Il 13 marzo saranno cinque anni di pontificato di Jorge Mario Bergoglio, che si è dato il nome di Francesco.
Cinque anni entrati nella Storia fin dal primo momento, per la sua provenienza dai “confini del mondo” (seppure di ascendenza piemontese, come Pio V), per quel suo “buonasera” e l’inchino di fronte al popolo di Dio per invocarne la benedizione. E ancora prima, di storico c’era il fatto di venire eletto Papa mentre era – ed è – ancora in vita il suo predecessore, Benedetto XVI.
Per gli umbri, poi, un papato ancora più speciale. Non solo infatti, per la prima volta, un Pontefice ha assunto il nome del Santo di Assisi, facendo fin da subito un’opzione privilegiata a favore dei poveri, ma ha anche intitolato Laudato si’ la sua “quasi unica” enciclica. “Quasi” perché – anche se spesso lo si dimentica – Francesco all’inizio del pontificato ha pubblicato la Lumen fidei, che riprende e completa il testo a cui stava lavorando Papa Ratzinger prima di rassegnare le dimissioni.
E ancora, non si può dimenticare il viaggio ad Assisi nell’ottobre 2013, iniziato con la visita all’Istituto Serafico e il saluto, a uno a uno, agli ospiti della struttura, da lui definiti “la carne di Cristo”.
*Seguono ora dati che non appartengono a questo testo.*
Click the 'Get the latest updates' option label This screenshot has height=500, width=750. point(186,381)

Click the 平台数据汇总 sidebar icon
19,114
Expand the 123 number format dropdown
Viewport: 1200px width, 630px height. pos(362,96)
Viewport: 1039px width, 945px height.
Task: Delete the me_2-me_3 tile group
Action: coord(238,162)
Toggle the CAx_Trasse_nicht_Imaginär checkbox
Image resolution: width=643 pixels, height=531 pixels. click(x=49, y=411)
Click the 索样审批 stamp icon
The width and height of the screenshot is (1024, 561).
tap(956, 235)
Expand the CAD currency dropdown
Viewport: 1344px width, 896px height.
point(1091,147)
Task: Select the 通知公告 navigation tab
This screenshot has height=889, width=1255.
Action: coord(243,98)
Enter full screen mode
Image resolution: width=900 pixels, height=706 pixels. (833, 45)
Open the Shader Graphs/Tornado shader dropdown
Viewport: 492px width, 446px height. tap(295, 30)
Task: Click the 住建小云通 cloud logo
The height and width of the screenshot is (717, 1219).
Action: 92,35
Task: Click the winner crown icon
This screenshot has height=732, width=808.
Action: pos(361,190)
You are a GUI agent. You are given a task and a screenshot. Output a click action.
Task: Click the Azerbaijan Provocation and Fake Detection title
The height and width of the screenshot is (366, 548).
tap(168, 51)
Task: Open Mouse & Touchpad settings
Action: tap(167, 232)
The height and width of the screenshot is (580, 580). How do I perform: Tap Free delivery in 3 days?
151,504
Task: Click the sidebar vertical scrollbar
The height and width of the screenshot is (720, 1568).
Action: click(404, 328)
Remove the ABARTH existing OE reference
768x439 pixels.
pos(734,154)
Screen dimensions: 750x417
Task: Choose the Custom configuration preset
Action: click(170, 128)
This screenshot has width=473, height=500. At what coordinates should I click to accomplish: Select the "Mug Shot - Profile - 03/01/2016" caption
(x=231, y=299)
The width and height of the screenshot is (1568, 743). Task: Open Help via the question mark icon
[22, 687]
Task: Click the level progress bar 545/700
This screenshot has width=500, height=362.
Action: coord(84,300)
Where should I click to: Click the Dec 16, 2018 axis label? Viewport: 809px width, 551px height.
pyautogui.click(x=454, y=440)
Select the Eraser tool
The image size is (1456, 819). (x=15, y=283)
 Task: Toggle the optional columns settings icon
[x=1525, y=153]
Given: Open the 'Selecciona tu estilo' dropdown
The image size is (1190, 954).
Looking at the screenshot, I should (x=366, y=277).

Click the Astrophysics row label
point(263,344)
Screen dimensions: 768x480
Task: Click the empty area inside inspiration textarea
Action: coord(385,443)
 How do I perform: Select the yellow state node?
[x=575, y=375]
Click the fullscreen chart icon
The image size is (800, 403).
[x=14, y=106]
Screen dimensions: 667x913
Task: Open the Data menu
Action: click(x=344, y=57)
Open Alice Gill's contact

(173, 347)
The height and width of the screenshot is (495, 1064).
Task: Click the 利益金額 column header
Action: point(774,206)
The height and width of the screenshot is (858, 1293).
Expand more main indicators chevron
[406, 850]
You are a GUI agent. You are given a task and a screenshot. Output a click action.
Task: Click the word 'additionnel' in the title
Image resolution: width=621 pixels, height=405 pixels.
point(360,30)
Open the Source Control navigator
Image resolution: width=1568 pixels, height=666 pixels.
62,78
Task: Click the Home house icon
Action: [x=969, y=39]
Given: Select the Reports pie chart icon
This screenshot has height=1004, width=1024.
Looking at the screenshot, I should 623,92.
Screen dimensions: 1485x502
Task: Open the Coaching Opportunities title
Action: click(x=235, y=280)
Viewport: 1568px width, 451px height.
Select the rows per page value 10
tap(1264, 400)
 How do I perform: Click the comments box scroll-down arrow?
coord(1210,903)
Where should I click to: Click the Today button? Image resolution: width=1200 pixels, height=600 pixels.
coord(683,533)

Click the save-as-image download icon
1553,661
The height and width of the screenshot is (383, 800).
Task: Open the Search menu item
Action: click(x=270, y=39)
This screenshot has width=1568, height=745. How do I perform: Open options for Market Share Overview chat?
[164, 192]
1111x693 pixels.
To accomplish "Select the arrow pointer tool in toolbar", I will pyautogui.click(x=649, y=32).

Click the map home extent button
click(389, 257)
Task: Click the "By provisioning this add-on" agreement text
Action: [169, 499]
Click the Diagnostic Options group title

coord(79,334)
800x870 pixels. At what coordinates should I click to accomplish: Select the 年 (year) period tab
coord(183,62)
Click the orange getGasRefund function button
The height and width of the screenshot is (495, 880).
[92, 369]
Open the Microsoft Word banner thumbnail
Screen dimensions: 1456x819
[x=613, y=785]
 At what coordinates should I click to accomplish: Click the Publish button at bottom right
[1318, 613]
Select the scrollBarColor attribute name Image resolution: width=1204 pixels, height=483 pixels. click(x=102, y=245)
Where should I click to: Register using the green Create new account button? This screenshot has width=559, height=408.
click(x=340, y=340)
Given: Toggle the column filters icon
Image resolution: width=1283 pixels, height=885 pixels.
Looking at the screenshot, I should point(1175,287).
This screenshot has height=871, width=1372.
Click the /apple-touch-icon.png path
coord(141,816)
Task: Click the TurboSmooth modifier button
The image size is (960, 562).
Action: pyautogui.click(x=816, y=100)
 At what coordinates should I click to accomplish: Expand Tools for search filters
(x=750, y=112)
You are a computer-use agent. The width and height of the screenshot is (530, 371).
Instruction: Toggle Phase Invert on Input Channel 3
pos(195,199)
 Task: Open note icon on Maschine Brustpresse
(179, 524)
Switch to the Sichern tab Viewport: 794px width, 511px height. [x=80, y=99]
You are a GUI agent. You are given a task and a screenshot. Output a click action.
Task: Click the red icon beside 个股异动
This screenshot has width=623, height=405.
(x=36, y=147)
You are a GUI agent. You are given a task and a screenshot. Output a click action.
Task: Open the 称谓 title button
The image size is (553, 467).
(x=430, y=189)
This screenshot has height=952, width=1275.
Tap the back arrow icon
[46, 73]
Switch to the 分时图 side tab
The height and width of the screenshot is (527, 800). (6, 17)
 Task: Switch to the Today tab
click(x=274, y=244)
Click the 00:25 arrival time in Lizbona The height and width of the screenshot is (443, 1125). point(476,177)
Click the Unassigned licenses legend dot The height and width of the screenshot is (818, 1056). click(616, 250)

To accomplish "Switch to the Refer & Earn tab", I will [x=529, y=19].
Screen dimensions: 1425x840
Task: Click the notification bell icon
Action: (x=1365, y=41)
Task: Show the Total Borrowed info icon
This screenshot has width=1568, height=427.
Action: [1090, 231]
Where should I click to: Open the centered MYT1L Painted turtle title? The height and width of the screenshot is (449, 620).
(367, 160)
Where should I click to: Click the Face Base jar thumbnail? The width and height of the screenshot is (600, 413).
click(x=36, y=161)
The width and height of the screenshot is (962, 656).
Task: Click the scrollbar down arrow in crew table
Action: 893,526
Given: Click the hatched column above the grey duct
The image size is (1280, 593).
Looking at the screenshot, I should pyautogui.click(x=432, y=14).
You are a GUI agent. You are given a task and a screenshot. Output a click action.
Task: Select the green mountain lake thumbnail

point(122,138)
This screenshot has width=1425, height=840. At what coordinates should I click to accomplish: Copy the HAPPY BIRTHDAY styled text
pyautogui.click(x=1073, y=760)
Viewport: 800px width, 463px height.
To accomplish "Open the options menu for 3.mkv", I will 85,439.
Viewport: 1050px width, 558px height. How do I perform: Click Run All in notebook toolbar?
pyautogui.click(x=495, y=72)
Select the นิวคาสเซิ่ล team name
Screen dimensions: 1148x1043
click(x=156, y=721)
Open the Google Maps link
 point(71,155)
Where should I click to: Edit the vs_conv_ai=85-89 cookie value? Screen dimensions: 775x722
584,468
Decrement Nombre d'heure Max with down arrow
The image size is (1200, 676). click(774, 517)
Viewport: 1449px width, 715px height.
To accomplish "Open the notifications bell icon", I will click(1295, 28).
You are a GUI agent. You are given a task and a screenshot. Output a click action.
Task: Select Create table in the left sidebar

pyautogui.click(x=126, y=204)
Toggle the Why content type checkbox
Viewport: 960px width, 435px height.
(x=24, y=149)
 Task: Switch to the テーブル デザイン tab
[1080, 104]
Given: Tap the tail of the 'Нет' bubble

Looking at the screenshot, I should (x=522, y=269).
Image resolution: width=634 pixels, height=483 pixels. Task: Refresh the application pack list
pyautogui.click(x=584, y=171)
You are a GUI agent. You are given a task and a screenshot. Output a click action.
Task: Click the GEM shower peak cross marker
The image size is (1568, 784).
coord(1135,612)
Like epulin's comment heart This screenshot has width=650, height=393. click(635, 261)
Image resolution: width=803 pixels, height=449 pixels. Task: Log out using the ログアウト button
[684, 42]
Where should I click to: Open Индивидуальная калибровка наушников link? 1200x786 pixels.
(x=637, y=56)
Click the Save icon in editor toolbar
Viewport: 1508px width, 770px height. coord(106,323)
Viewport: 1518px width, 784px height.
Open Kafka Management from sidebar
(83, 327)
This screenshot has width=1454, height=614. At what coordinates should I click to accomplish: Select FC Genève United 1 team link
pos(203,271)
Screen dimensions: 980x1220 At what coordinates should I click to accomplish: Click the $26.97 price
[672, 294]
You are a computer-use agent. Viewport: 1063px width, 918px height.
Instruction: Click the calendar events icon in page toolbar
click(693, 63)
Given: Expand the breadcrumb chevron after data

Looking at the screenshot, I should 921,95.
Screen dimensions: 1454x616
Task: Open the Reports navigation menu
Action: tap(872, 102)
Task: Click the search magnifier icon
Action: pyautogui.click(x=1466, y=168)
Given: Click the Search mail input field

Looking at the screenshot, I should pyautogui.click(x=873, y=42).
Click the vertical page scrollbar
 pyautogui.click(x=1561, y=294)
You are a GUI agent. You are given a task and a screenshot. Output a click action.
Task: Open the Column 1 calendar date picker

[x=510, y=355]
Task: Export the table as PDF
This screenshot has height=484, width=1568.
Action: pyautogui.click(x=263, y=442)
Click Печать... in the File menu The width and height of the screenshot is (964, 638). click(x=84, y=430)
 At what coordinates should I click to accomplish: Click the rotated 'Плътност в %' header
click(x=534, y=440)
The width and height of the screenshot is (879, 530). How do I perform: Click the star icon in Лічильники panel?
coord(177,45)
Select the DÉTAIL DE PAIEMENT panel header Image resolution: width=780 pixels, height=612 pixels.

Già, i viaggi. Senz’altro meno numerosi di quelli di Giovanni Paolo II (quello resterà un record difficilmente eguagliabile), ma neppure rarissimi; e in più di un’occasione, con mete fuori dagli schemi. Ad esempio, la sua visita a Cuba nel 2015, in un momento – di nuovo, “storico” – di passaggio dall’epoca di Fidel Castro al “dopo”, qualunque sia. O ancora, alla fine del 2016, la partecipazione a una celebrazione in Svezia, Paese luterano, in vista dei 500 anni della Riforma protestante (1517-2017): evento che poi è diventato “normale” ricordare insieme tra cattolici e riformati. O ancora, più vicino ai nostri giorni, l’incontro con i popoli indios dell’Amazzonia, sfruttati se non addirittura a rischio di estinzione.
Ma come sempre, e più che con altri Papi, non mancano le voci di dissenso, spesso piuttosto aspre, e a volte “complottiste”. A creare entusiasmi ma anche problemi, in vari settori della Chiesa cattolica, sono le due esortazioni apostoliche di Papa Bergoglio: la Evangelii gaudium (2013) e soprattutto la Amoris laetitia (2016).
Tanto che il card. Walter Kasper, già presidente del Pontificio consiglio per l’unità dei cristiani, in occasione del proprio 85° compleanno il 5 marzo, ha sentito il dovere di intervenire. Il porporato, che ha appena pubblicato il libro Il messaggio di Amoris laetitia. Una discussione fraterna, ribadisce ai microfoni di Radio Vaticana: “I dibattiti nella Chiesa sono necessari: non bisogna averne paura. Ma c’è un dibattito troppo acerbo, troppo forte, con l’accusa di eresia. Un’eresia è un tenace atteggiamento che nega un dogma formulato. La dottrina dell’indissolubilità del matrimonio non è messa in questione da parte di Papa Francesco! Prima di dire che si tratta di eresia, bisognerebbe sempre chiedersi come l’altro [il Papa stesso, ndr] intende una sua affermazione. E prima di tutto, bisognerebbe presuppore che l’altro sia cattolico, non supporre il contrario”.
E aggiunge: “Conosco alcune parrocchie, anche qui a Roma, che fanno raduni con sposati o nubendi in preparazione al matrimonio, e leggono alcune parti di questa esortazione apostolica [Amoris laetitia]. Il linguaggio del documento è così chiaro che ogni cristiano lo può capire. Non è alta teologia incomprensibile per la gente. Il popolo di Dio è molto contento, è lieto di questo documento, perché dà spazio alla libertà, ma interpreta anche la sostanza del messaggio cristiano in un linguaggio comprensibile. Il popolo di Dio capisce! Il Papa ha un’ottima alleanza con il popolo di Dio”.